Delu y Eliason se enzarzaron en la discusión y el debate de los diversos encantos, mantras y hechizos militares. Desgraciadamente, la magia élfica y la humana son tan diferentes que ninguna puede aportar gran cosa a la otra, pero, al parecer, los dos hallaban consuelo en la mera apariencia de realizar juntos algo constructivo.

—Muchachas, ¿por qué no regresáis a la habitación de Sadia? —sugirió mi madre— . Estáis muy conmocionadas. —Se acercó y me estrechó entre los brazos— . Pero siempre recordaré con orgullo a mi valiente hija ofreciendo la vida por su pueblo.

Tras decir esto, se alejó para reunirse con mi padre que discutía acaloradamente con Dumaka sobre hachas de batalla y hachas de pértiga, y las chicas pronto fuimos olvidadas.

Y eso fue todo. Habían tomado una decisión. Tendría que haberme sentido alegre, pero mi corazón —que se había aligerado de forma extraña una vez que hubimos decidido sacrificarnos— me oprimía el pecho. Era cuanto podía hacer para llevar mi carea; los pies me arrastraron a través de los brillantes pasadizos de coral. Alake estaba malhumorada y pensativa.
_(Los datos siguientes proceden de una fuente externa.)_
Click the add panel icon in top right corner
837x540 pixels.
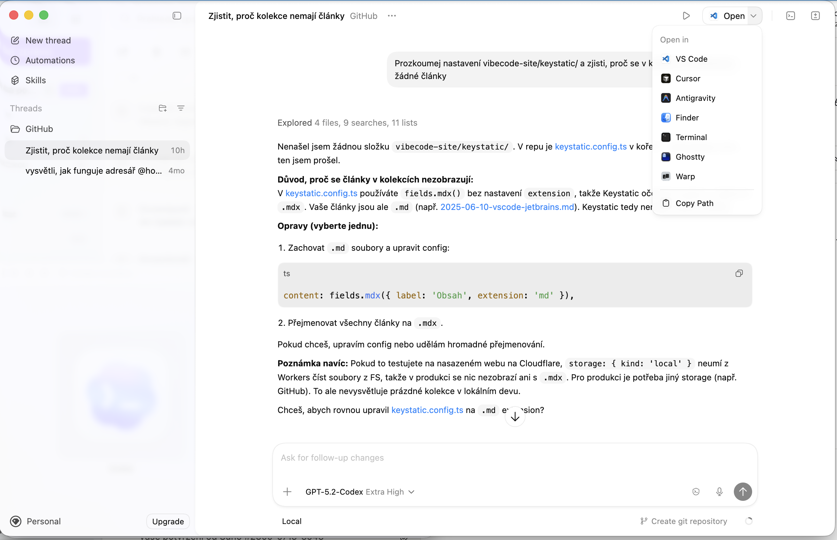click(816, 16)
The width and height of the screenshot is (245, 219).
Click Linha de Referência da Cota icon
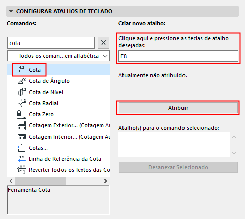coord(22,159)
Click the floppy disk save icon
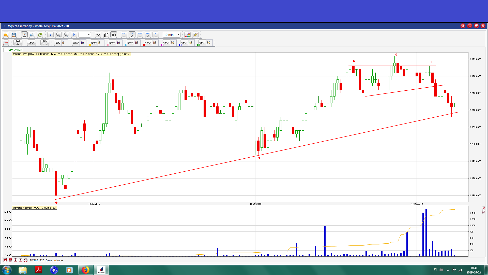The width and height of the screenshot is (488, 275). tap(14, 35)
A Sadia todavía la asaltaban sollozos de tanto en tanto, de modo que no hablamos hasta llegar a la habitación de la princesa élfica.

Una vez allí, tampoco dijimos nada, por lo menos en voz alta. Pero nuestros pensamientos eran como riachuelos de agua, y todos convergían tras recorrer la misma dirección. Lo comprendí cuando miré de repente a Alake y vi que ella también me miraba. En el mismo instante, ambas nos volvimos hacia Sadia, que nos miró con los ojos muy abiertos. Se dejó caer sin fuerzas en la cama y sacudió la cabeza.

—¡No, no podéis estar pensando eso! Ya habéis oído lo que ha dicho mi padre...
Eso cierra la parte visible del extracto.